» **YOUR TASK**
Set the listing down once more, exactly as given.

» **EXTRACTED DATA**

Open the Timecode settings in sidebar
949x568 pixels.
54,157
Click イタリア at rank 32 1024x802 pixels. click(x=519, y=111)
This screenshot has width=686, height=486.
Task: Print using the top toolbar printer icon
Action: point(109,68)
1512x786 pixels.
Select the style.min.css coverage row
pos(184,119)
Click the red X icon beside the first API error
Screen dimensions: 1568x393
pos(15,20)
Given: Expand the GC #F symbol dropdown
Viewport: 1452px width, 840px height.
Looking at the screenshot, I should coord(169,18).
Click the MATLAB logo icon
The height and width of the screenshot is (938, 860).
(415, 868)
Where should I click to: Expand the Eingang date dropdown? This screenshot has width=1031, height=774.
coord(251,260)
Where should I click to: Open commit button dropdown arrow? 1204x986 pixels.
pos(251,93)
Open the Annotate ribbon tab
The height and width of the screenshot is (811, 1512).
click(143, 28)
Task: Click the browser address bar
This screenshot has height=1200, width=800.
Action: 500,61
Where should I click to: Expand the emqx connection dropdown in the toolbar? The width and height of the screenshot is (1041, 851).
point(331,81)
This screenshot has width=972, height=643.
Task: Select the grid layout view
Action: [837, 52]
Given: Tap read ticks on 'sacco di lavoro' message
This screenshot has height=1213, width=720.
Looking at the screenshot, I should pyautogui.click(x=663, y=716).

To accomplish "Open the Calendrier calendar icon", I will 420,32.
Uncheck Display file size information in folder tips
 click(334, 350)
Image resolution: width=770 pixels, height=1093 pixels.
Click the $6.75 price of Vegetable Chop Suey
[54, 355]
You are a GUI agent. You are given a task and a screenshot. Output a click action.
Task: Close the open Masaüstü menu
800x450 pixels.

» **WRITTEN SOLUTION**
Open the Timecode settings in sidebar
949x568 pixels.
54,157
Click イタリア at rank 32 1024x802 pixels. click(x=519, y=111)
This screenshot has width=686, height=486.
Task: Print using the top toolbar printer icon
Action: point(109,68)
1512x786 pixels.
Select the style.min.css coverage row
pos(184,119)
Click the red X icon beside the first API error
Screen dimensions: 1568x393
pos(15,20)
Given: Expand the GC #F symbol dropdown
Viewport: 1452px width, 840px height.
Looking at the screenshot, I should coord(169,18).
Click the MATLAB logo icon
The height and width of the screenshot is (938, 860).
(415, 868)
Where should I click to: Expand the Eingang date dropdown? This screenshot has width=1031, height=774.
coord(251,260)
Where should I click to: Open commit button dropdown arrow? 1204x986 pixels.
pos(251,93)
Open the Annotate ribbon tab
The height and width of the screenshot is (811, 1512).
click(143, 28)
Task: Click the browser address bar
This screenshot has height=1200, width=800.
Action: 500,61
Where should I click to: Expand the emqx connection dropdown in the toolbar? The width and height of the screenshot is (1041, 851).
point(331,81)
This screenshot has width=972, height=643.
Task: Select the grid layout view
Action: [837, 52]
Given: Tap read ticks on 'sacco di lavoro' message
This screenshot has height=1213, width=720.
Looking at the screenshot, I should pyautogui.click(x=663, y=716).

To accomplish "Open the Calendrier calendar icon", I will 420,32.
Uncheck Display file size information in folder tips
 click(334, 350)
Image resolution: width=770 pixels, height=1093 pixels.
Click the $6.75 price of Vegetable Chop Suey
[54, 355]
You are a GUI agent. You are given a task and a screenshot. Output a click action.
Task: Close the open Masaüstü menu
800x450 pixels.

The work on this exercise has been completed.